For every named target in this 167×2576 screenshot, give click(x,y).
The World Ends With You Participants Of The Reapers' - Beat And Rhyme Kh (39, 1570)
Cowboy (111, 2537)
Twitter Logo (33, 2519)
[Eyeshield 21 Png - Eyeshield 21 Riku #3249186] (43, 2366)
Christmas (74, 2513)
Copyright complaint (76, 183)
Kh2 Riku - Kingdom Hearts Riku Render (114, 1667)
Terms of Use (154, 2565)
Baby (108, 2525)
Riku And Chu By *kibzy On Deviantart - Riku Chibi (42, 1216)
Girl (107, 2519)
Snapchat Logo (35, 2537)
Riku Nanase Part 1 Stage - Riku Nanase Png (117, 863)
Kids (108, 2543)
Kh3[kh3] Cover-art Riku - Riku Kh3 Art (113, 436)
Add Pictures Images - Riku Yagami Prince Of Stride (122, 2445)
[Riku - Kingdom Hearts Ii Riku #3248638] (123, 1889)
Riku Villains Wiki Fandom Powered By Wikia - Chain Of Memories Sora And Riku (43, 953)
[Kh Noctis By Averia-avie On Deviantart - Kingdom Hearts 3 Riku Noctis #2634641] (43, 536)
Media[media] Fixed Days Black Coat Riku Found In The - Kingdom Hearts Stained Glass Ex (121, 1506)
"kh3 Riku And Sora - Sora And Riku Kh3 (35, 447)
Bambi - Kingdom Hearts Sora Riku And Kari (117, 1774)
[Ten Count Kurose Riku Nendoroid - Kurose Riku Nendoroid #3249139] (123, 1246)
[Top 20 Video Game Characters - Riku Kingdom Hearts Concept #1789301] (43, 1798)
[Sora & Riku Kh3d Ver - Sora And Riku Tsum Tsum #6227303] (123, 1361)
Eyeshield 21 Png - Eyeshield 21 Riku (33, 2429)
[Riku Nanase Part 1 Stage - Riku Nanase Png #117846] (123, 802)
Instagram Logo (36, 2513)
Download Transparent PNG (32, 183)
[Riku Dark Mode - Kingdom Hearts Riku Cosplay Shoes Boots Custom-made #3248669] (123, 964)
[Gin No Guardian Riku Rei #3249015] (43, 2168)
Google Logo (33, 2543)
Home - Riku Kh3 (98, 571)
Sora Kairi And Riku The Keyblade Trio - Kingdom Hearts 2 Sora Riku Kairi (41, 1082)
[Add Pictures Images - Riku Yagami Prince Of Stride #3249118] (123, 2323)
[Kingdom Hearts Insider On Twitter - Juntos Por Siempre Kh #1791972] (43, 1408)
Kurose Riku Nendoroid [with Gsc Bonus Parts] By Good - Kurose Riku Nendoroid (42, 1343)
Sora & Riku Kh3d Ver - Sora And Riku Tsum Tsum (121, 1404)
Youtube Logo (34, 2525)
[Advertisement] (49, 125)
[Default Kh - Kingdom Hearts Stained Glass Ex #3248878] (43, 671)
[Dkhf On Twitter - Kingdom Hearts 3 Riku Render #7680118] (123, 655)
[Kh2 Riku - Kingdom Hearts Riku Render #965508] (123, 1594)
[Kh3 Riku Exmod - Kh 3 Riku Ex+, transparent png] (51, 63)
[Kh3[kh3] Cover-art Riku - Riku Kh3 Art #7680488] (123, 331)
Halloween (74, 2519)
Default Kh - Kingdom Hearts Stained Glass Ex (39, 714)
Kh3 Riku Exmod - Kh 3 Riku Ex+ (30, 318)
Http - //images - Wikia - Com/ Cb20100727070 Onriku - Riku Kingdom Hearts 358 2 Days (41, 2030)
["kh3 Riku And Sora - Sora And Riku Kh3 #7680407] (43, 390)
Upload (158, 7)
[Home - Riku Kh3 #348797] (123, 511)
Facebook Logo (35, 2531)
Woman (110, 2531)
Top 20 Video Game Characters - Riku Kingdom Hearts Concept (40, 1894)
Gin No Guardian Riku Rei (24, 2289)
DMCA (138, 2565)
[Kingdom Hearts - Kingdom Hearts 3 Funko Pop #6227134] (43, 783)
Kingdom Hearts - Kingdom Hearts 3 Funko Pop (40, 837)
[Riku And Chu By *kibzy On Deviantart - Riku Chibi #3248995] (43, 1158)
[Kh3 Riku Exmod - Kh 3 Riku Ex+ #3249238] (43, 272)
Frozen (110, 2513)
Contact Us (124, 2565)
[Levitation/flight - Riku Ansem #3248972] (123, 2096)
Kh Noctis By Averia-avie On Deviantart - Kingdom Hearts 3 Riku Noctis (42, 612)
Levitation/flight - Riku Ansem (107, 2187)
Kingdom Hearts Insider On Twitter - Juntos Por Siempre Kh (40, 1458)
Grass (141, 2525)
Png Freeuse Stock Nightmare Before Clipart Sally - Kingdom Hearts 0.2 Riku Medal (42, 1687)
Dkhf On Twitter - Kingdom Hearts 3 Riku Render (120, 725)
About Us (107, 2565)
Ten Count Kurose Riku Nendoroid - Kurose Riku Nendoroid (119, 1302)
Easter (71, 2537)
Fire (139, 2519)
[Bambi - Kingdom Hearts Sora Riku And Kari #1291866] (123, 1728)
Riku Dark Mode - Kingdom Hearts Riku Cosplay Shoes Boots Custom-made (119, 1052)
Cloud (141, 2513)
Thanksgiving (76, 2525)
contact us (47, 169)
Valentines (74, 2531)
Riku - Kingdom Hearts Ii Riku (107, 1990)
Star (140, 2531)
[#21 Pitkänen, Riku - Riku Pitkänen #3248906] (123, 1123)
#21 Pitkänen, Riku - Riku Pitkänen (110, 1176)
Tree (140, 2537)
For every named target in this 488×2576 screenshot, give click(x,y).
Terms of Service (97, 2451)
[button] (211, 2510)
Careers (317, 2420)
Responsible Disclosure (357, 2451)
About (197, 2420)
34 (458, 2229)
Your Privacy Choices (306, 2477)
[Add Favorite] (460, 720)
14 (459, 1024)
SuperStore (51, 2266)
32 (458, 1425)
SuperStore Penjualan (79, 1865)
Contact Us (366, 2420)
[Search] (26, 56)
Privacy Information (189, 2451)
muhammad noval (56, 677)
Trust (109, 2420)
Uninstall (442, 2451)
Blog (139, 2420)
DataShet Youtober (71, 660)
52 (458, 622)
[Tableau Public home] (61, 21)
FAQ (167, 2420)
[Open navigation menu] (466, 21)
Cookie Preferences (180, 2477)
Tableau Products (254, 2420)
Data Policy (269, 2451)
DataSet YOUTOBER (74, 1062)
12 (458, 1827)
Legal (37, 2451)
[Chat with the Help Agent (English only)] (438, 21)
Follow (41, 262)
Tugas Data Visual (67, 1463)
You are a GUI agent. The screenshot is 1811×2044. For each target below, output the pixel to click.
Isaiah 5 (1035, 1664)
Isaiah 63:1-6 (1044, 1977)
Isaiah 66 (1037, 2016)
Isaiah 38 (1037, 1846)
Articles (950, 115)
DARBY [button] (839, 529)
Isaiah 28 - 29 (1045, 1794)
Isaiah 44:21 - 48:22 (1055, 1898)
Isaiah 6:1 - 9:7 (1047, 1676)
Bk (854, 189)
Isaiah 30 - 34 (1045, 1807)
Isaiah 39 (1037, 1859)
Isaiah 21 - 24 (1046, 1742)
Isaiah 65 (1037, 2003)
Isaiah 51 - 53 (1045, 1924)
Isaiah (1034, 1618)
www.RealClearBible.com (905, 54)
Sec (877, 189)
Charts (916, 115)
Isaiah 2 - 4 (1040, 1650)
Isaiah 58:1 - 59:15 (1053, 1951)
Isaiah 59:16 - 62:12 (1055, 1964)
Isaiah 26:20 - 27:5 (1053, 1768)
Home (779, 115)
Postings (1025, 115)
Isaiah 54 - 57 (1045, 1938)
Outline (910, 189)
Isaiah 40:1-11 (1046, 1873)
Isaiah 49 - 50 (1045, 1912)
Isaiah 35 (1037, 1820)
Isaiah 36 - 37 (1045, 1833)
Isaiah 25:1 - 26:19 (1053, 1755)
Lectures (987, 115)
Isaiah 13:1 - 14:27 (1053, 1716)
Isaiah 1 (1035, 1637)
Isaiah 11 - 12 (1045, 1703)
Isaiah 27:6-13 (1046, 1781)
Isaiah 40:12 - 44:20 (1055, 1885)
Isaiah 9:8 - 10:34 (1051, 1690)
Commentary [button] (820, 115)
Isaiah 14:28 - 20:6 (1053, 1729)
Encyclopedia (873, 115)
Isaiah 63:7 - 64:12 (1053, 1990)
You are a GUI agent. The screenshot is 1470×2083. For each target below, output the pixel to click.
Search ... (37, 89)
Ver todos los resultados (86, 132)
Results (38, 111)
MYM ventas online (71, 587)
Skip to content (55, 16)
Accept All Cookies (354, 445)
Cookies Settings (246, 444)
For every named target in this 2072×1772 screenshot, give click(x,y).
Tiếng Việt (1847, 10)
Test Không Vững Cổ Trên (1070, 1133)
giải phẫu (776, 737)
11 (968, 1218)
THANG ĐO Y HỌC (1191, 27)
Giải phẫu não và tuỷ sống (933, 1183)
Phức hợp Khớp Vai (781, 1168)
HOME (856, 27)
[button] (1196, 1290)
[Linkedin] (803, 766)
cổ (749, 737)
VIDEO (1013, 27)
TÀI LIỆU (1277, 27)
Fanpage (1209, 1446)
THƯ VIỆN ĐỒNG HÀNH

* * *

_Required action:_
In the material above, report how many lines hold the word "Nanase", and add nothing to the figure.

_Answer to this task:_
2